*Description of the task:* Go through the data and copy every line in which "agent" appears.

[Pixel coordinate grounding data]
══════════════════════════════
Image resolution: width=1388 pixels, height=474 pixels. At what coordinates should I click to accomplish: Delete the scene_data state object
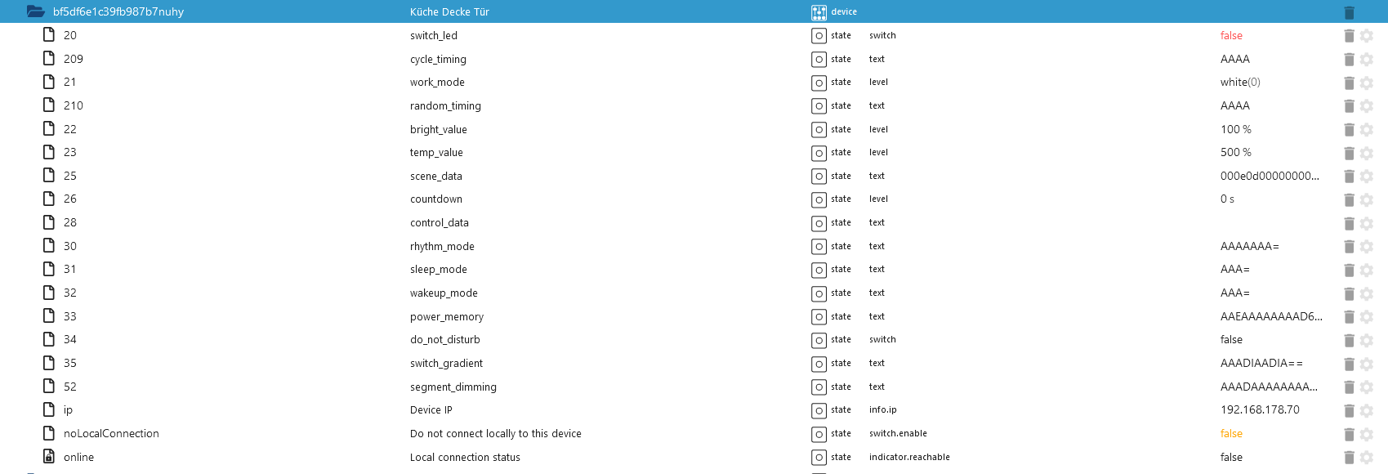1349,177
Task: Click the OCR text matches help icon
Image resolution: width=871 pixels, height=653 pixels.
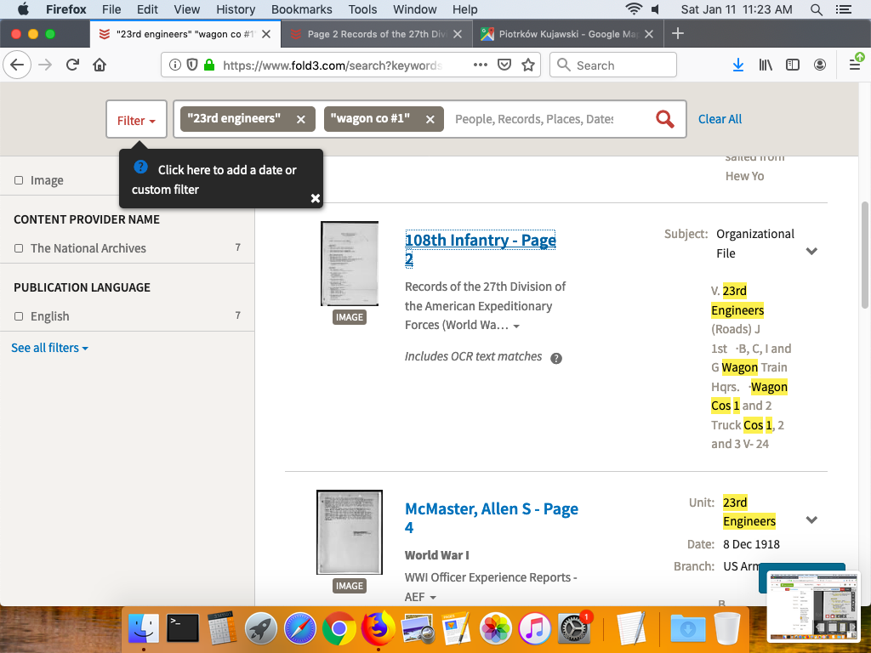Action: [x=556, y=358]
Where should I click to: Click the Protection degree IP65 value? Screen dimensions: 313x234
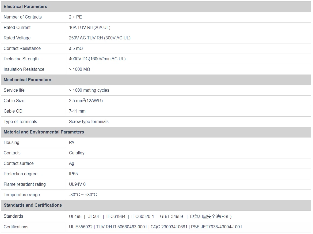tap(73, 174)
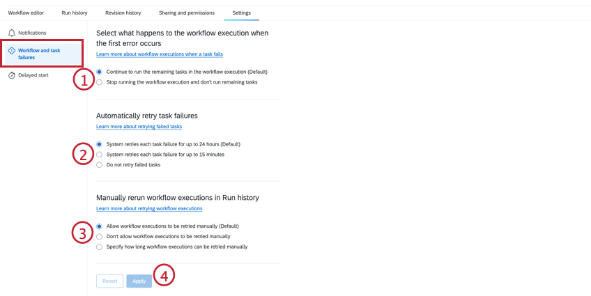The height and width of the screenshot is (296, 591).
Task: Go to Sharing and permissions tab
Action: pyautogui.click(x=187, y=13)
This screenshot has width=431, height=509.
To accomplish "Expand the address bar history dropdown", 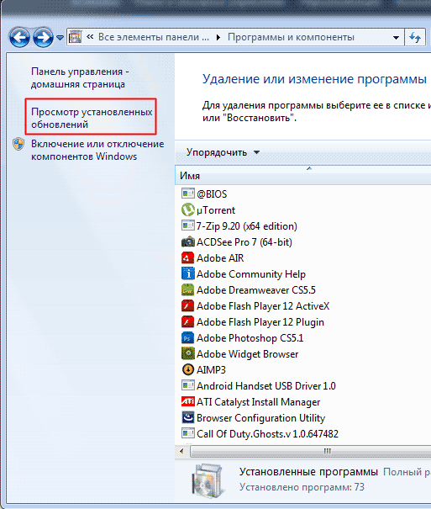I will [396, 38].
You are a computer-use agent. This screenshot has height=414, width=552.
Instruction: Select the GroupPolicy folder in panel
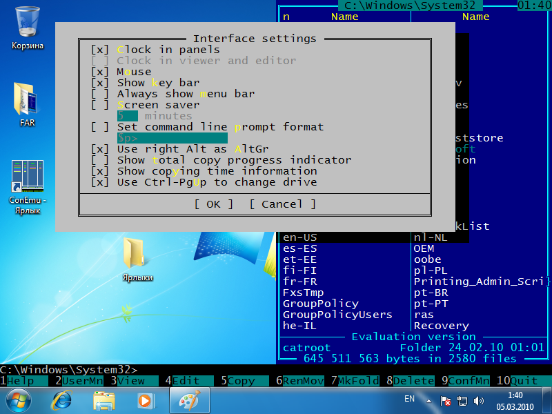point(321,304)
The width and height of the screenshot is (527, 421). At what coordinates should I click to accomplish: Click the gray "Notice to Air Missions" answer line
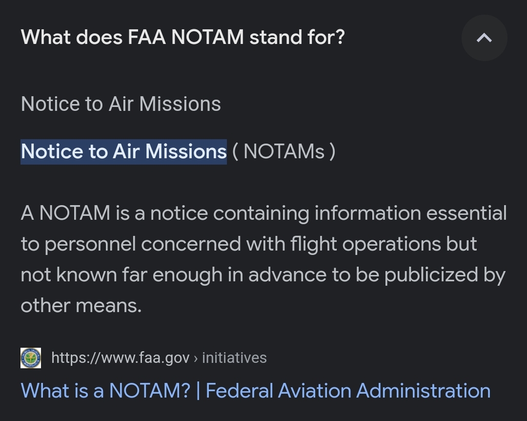pos(121,104)
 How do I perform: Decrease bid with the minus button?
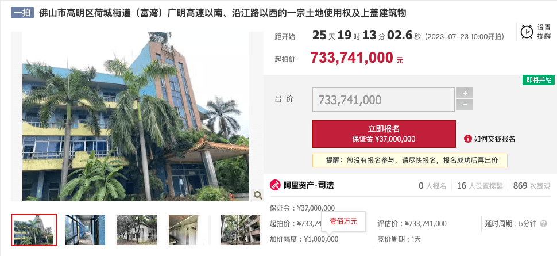coord(465,105)
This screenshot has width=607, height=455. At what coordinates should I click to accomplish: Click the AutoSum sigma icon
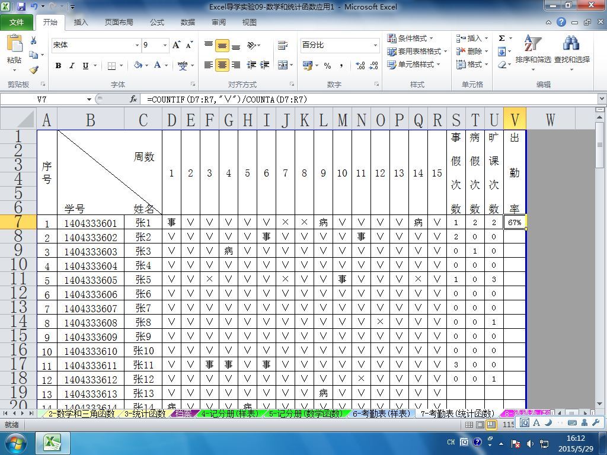pos(501,38)
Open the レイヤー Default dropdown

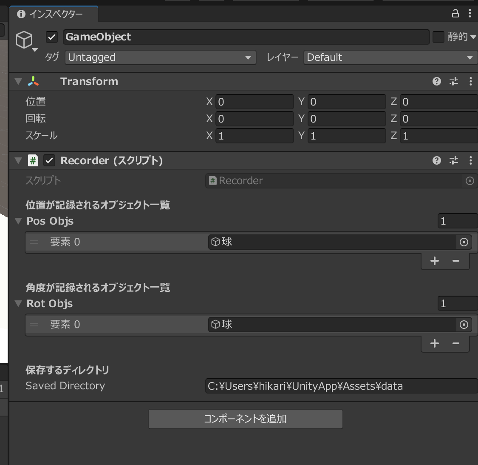(390, 57)
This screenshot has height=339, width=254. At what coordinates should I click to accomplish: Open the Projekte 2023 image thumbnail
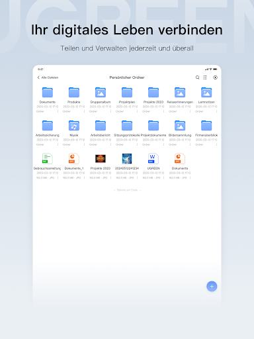tap(101, 158)
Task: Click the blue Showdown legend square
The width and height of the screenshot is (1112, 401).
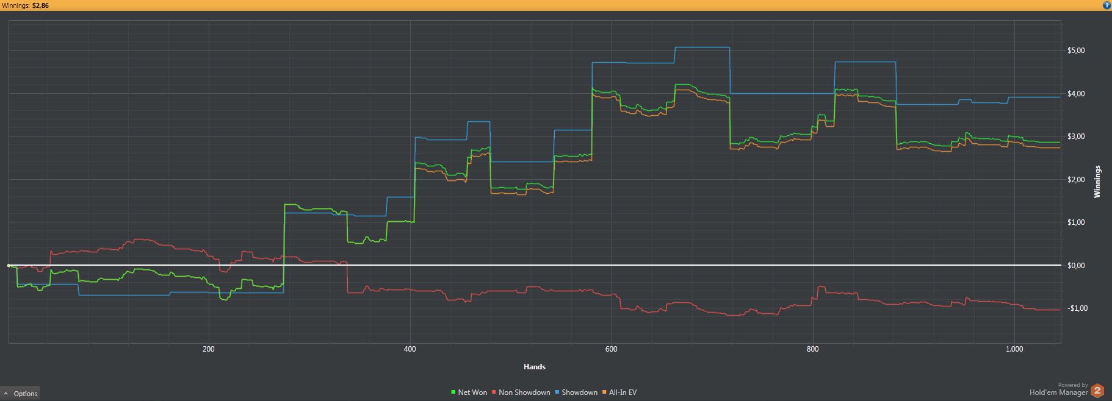Action: point(557,392)
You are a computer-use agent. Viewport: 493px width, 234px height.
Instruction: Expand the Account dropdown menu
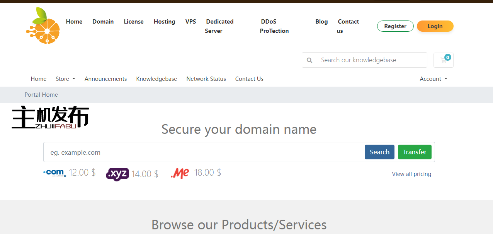click(x=433, y=79)
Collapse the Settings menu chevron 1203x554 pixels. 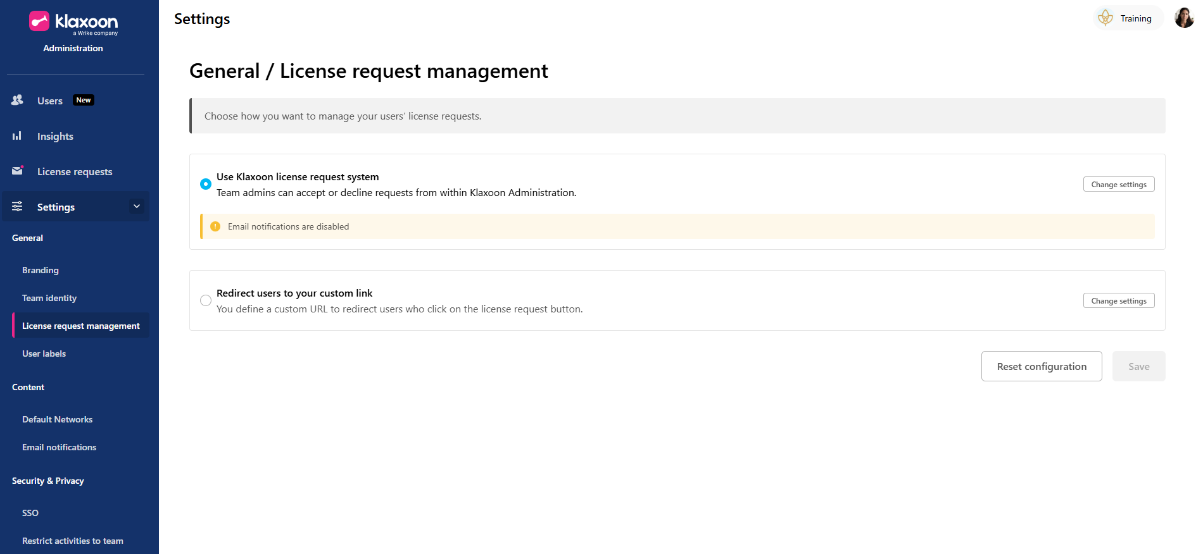click(x=137, y=206)

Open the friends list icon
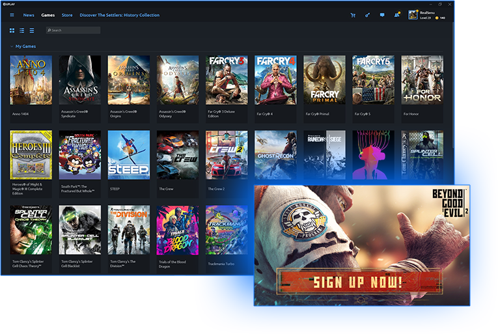396,15
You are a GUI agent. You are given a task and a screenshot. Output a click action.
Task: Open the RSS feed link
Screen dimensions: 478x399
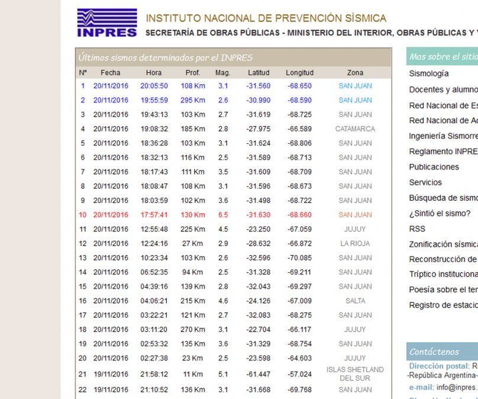click(x=417, y=229)
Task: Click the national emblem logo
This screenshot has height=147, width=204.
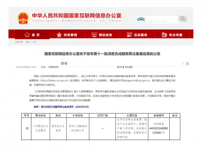Action: click(x=23, y=18)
══════════════════════════════
*Written solution:*
You are a computer-use agent. This screenshot has height=414, width=552.
You are a computer-use agent. Viewport: 493px width, 234px height.
You are a GUI agent. You are given a task and a screenshot. Output a click action.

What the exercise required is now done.